Libertine

It feels like Johnson Hartig and Cindy Greene dropped off the map, but at the presentation in their New York showroom, Hartig insisted that they've been beavering away as diligently as ever for the past four years. Still, something has clearly changed in their world. While the qualifier "on acid" has become one of the lazier clichés in the modern lexicon, this event was exactly that : Libertine on acid. From the red-coated Queen's Guards on the door, to the Civil War ensemble who tooted on flutes, to the clothes themselves, which mashed together Rasputin, Queen Elizabeth II , and the undead partygoers from "The Shining", the presentation was a trip.

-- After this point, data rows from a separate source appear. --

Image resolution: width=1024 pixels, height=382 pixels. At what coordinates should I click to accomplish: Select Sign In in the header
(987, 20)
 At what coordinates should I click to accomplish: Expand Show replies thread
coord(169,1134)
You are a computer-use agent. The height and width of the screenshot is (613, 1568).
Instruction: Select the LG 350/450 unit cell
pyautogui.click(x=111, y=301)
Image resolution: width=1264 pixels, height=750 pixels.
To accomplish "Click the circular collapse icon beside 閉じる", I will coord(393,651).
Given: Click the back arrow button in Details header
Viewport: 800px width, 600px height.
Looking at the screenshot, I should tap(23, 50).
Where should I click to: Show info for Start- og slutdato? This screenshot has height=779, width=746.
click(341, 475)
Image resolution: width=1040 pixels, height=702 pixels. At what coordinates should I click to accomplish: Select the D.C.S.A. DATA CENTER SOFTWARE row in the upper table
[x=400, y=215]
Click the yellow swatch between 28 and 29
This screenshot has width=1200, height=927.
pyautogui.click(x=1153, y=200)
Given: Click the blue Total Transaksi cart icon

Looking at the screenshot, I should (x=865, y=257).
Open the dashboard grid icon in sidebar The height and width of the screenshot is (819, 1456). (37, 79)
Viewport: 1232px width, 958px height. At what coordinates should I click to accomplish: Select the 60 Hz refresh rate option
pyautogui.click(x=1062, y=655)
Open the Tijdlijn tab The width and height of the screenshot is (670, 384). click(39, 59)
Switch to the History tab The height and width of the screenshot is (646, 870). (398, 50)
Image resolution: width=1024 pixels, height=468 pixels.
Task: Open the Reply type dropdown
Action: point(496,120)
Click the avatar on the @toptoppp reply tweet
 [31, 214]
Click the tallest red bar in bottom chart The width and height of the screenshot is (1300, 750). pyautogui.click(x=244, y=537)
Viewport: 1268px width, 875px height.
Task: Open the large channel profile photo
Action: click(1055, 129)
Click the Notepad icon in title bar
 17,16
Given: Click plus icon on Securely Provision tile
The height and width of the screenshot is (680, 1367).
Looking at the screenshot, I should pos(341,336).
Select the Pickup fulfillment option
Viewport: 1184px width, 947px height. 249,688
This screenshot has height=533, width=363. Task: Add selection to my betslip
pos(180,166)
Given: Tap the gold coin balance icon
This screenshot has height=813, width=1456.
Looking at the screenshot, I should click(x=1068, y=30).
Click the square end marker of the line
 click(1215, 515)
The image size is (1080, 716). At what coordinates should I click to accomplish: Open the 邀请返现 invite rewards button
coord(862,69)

Not so much the romantic-gothic languor of old, but more a pell-mell collision of dressed up and broken down.
Hartig was particularly pleased by the bullion badges that wantonly littered coats and jackets. They looked military on a long gray coat, schoolboy on a blazer, but a closer look revealed unusual motifs : a duck, a deer, a dick. The faces of Rasputin and QEII were overprinted on everything from tees to cut-offs. Huge hand-knit rosettes ruffled the front of a velvet jacket. And an extravagantly striped three-piece suit cut from rep tie silk was the very antithesis of the monochromatic, rigorous Libertine of old. The collection quieted with a houndstooth coat worn over a chunky hand-knit hunting cardie (the outfit was completed by a plaid shirt and tux pants, so we're not talking too quiet). And a voluminous cape had some of the Dracula-drama of the past, although its embroidered rampant eagle connected it to the florid sensibility of this collection. The whole thing was mad, bad, and dangerous to know, in the best libertine tradition -and all the better for it.